Input data ▸

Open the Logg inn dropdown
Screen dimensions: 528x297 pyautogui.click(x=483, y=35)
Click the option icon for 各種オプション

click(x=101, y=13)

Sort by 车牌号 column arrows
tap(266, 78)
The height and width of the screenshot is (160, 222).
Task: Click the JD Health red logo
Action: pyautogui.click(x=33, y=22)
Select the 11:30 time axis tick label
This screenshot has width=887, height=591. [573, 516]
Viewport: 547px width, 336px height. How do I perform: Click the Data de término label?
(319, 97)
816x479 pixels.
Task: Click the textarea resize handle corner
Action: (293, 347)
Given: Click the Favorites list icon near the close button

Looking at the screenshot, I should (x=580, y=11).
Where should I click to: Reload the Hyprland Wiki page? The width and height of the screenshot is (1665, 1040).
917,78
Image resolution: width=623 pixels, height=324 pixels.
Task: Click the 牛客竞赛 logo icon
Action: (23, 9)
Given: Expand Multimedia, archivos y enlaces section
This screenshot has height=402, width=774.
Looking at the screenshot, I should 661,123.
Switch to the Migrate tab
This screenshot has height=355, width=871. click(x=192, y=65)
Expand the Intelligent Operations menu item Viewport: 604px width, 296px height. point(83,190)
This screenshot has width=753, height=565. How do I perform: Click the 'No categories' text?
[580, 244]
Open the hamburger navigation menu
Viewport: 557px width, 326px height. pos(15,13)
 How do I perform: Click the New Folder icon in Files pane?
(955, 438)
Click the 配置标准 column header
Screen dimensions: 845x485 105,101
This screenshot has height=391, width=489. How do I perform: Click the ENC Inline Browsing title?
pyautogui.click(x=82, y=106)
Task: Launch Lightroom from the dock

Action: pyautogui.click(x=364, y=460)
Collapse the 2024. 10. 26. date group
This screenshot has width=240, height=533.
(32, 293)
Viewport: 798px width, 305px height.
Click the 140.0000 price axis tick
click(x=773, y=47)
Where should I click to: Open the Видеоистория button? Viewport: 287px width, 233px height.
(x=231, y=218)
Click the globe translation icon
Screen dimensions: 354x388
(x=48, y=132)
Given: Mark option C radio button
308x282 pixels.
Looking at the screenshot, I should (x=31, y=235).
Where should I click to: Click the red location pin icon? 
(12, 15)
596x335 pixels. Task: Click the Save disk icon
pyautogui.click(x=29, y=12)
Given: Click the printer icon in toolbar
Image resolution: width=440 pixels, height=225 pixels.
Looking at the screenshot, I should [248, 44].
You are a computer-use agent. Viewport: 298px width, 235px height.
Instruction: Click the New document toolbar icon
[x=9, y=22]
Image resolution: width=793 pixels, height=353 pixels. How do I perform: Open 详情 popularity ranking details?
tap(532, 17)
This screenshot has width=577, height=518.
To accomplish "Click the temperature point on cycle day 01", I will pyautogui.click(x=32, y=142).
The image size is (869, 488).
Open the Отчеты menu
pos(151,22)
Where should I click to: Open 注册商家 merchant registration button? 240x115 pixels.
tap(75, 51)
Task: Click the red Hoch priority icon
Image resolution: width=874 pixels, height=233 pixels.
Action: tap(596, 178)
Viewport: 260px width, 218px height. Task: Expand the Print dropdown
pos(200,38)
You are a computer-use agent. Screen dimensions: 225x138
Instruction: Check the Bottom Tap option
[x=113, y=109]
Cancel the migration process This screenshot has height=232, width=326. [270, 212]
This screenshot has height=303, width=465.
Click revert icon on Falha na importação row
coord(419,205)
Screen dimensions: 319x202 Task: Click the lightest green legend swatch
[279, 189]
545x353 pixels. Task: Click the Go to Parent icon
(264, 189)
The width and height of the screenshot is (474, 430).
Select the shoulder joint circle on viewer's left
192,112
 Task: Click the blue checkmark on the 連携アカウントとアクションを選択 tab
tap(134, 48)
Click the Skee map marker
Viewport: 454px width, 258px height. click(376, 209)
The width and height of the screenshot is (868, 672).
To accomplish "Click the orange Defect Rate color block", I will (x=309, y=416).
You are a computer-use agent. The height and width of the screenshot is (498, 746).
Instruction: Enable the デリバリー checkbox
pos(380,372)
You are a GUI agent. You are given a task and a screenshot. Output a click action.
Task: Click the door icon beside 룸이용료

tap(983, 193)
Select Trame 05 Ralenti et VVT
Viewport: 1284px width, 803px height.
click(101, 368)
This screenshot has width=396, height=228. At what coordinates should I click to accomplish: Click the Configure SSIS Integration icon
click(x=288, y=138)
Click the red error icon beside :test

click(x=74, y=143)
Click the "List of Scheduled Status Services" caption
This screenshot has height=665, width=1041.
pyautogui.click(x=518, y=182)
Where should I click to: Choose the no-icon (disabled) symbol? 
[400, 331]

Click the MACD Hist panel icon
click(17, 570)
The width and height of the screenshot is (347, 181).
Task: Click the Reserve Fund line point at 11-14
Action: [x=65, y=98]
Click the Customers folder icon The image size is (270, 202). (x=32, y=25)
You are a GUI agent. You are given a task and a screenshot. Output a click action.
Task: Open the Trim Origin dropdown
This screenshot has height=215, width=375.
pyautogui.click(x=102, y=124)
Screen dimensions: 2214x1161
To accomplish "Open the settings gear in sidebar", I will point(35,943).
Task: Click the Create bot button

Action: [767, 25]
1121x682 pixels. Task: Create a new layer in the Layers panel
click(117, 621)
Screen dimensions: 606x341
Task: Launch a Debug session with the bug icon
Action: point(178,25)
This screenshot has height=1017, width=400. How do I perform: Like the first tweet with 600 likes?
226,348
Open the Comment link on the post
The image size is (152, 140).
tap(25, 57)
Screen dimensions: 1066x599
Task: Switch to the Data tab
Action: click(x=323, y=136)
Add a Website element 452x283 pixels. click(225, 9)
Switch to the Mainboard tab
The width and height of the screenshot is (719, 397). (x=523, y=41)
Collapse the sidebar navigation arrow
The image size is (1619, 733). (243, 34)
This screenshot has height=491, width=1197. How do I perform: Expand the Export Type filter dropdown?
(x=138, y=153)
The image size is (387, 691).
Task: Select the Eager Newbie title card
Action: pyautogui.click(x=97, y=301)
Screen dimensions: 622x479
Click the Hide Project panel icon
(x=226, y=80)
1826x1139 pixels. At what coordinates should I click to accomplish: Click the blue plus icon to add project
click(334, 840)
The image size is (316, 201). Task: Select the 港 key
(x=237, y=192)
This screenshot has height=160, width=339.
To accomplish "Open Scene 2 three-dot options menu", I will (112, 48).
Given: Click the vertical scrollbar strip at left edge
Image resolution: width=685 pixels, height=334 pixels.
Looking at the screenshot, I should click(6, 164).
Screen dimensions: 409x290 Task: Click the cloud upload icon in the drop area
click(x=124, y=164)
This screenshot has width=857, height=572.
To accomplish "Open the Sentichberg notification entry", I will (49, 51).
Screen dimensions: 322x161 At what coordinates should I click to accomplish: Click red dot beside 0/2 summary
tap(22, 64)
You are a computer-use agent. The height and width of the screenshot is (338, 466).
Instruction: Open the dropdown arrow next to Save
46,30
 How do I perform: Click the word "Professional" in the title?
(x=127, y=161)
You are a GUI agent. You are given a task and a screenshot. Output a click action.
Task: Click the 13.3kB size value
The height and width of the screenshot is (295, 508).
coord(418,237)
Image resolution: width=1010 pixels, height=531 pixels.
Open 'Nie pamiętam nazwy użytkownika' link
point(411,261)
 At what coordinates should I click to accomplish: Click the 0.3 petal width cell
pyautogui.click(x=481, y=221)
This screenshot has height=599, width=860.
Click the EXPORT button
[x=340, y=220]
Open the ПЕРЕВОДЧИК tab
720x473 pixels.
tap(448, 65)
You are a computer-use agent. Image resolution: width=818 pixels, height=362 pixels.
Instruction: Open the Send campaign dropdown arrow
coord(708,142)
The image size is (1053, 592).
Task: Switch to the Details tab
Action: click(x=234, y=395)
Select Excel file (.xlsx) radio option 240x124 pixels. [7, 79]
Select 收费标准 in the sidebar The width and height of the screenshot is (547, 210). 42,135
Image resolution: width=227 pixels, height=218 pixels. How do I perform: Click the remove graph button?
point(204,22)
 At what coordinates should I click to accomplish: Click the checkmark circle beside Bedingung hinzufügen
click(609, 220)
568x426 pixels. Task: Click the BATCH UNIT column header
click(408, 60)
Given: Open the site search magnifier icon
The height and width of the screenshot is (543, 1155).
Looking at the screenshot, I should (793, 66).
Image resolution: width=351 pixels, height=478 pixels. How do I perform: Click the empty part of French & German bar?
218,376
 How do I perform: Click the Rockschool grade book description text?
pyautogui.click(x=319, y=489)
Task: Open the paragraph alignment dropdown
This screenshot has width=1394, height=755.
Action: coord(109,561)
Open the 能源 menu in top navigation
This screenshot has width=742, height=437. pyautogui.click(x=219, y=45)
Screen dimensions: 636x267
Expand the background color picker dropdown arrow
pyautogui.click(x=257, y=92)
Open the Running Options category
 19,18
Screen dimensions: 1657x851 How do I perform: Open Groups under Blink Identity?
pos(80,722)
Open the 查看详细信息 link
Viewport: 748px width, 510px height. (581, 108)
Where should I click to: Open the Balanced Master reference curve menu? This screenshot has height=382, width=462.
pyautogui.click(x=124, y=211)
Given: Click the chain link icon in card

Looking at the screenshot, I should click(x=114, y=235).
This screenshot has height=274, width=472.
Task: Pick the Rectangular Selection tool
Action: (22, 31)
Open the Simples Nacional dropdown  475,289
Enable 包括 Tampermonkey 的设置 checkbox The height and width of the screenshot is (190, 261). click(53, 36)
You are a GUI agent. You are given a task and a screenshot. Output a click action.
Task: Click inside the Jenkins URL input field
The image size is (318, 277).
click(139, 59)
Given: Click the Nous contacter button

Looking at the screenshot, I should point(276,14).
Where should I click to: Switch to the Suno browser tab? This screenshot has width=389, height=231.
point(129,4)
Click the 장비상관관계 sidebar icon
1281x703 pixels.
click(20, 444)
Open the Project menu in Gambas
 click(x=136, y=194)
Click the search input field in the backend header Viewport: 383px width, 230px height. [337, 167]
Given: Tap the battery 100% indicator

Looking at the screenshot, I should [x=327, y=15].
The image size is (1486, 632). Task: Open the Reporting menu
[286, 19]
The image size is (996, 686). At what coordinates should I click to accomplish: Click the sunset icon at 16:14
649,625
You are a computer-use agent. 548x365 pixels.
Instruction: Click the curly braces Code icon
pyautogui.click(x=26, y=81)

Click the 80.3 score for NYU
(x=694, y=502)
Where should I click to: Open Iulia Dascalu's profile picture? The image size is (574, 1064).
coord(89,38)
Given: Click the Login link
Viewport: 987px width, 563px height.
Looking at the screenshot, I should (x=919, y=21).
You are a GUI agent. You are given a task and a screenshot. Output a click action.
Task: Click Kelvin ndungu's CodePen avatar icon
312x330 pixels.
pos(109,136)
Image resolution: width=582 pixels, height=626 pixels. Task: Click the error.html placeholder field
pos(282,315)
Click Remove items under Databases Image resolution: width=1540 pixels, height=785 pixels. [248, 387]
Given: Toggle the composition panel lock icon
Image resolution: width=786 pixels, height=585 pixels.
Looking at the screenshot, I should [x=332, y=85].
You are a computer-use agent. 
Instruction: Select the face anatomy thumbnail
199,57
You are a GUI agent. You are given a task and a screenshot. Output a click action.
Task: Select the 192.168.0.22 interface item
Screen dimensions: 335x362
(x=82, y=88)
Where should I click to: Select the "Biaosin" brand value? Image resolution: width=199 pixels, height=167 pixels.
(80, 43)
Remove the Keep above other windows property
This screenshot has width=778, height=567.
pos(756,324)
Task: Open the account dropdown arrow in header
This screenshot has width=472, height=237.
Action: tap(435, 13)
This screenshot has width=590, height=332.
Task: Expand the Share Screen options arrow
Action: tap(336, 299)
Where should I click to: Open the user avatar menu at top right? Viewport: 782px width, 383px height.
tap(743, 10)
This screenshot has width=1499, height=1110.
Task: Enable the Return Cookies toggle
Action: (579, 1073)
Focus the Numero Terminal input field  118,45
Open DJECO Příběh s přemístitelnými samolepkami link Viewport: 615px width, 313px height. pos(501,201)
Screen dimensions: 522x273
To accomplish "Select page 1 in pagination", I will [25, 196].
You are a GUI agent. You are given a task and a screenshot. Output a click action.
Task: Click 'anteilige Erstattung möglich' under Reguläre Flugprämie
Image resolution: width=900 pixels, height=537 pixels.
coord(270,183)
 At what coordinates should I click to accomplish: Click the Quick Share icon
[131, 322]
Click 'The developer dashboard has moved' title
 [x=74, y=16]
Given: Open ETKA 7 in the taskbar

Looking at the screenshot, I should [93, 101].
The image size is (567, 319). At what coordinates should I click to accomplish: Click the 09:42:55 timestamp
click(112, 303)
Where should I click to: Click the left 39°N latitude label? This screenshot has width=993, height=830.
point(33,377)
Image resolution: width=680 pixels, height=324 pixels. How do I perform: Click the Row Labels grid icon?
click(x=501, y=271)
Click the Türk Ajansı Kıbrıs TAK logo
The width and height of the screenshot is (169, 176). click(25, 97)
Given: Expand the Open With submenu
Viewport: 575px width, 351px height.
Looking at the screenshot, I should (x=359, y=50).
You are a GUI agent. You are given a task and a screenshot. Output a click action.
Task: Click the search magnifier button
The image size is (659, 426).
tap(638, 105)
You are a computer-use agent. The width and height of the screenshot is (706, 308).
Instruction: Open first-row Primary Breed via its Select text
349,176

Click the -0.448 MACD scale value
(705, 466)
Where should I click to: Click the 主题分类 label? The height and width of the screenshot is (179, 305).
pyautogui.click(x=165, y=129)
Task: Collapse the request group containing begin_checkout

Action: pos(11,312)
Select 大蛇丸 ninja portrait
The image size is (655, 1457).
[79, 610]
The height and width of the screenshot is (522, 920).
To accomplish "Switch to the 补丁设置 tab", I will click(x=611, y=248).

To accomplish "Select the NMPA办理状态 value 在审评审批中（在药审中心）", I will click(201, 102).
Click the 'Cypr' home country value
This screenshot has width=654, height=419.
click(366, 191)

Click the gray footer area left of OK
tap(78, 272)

What you will do ▸
The lines to return are those in the entries above that hold "radio".

Solution to this exercise ▸
Given: Mark option C radio button
Select Excel file (.xlsx) radio option 240x124 pixels. [7, 79]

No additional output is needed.